Strollin’ in the Park: Benicia State Recreation Area
Pop quiz: After First Street, what is the next most popular promenade in Benicia for walking, strolling, bicycling, and taking a family outing?
That’s easy, you’re probably saying: Dillon Point Road in Benicia State Recreation Area. That’s the road that leads to Dillon Point, another popular hangout. On a sunny weekend day as many as 300 people can be seen strutting their stuff there. At the height of Covid, when people were not traveling as much but still needed to get outdoors, more than a thousand came out on the weekends.
The Davises are one family you may see out there.
“We love it,” said Mom, beaming. “We come here all the time.” She was pushing their baby in a stroller while Dad was busy tending to their daughter, who had tired of riding her pink trike and was going on foot.
Where you park your car will influence what you do.

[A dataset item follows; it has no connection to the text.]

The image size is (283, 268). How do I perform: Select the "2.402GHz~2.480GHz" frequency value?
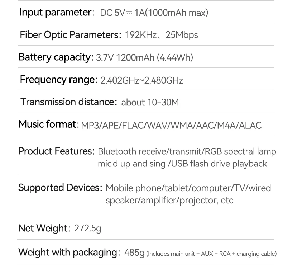tap(142, 80)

Many park (free) on West K Street rather than in the ($6) east lot which, in the late 1940s, was the site of a Spenger’s fish restaurant located in a converted ferry boat on the shore of Southampton Bay. You can then walk or ride along the paved Taugher Trail until it connects with Dillon Point Road.
Another place to park is in the neighborhood behind Columbus Parkway. Cross the freeway bridge and you’ll find yourself at the vehicle entrance for BSRA. It costs $6 to bring a car in for the day (nothing for walkers and bicyclists). The road curves around the mudflats before it dead-ends at the Dillon Point parking lot.

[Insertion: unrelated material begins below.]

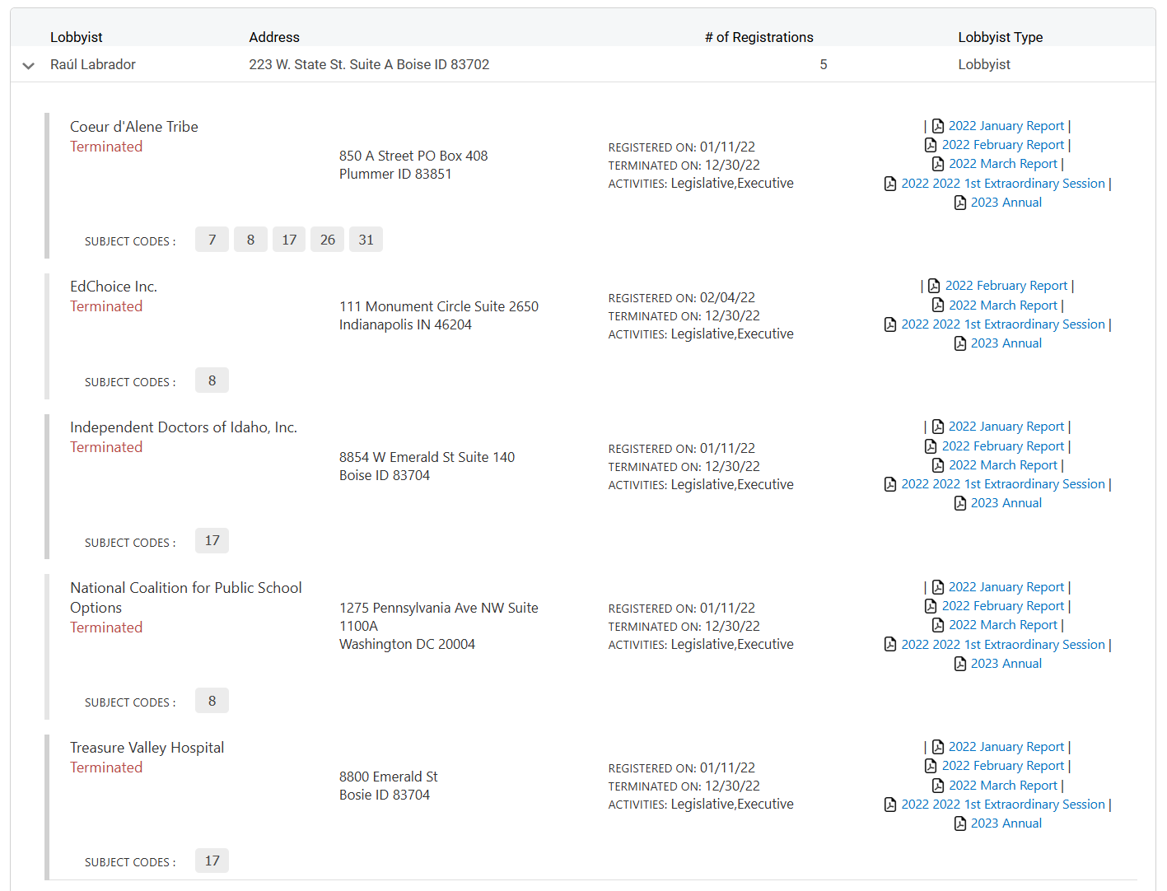Image resolution: width=1167 pixels, height=891 pixels.
Task: Open Treasure Valley Hospital 2022 January Report
Action: click(x=1006, y=747)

Dillon Point Road on a nice day is Benicia’s version of JFK Drive in Golden Gate Park on a Sunday when they keep out the cars and let the pedestrians and cyclists take over. Families like the Davises go strolling, women walk and chat, a father watches warily as his young son rides his bike hands-free, and cyclists in colorful garb whizz past. Unlike at JFK Drive, vehicles are permitted in but they generally drive cautiously, and there is a dirt trail to one side of the road where those on foot can feel safe.
Up the road is a grassy, shaded picnic area and a native plants garden tended by the California Native Plant Society.
After the gold rush, an Irish immigrant stonecutter named Patrick Dillon set up a quarry business and built a ranch house here with his wife Bertha. The house and quarry are long gone, but the rocky bluff became so identified with Dillon that they named it after him. Its original name was Rocky Point.
Dillon Point is a scene unto itself. A walking trail bends along the water’s edge with sparkling views of the Carquinez and its bridges. The afternoon we were there we saw a young couple taking engagement pictures, a Filipino family hosting a boy’s ninth birthday party, and some men with weathered faces packing up their fishing gear and heading home after a long morning.
Behind the picnic area on Dillon Point Road, a trail runs up to the top of the bluff. If you take it, look for a grouping of sandstones on the hillside; these were ancient grinding rocks used by the Patwin tribe. They lived here before the Spanish and Americans arrived, and for a time after. Using stones, the Patwin women pounded oak acorns for food, and they did it so much and for so long they created indentations in the rock—bedrock mortar holes. There aren’t many holes and they’re not big, but they’re there.
With a little imagination you might be able to picture those women doing their work, chatting and gossiping while keeping an eye out for their children playing nearby, as the men of the tribe fished down at the shore. People have been enjoying this unique little habitat for centuries. Be sure you’re one of them.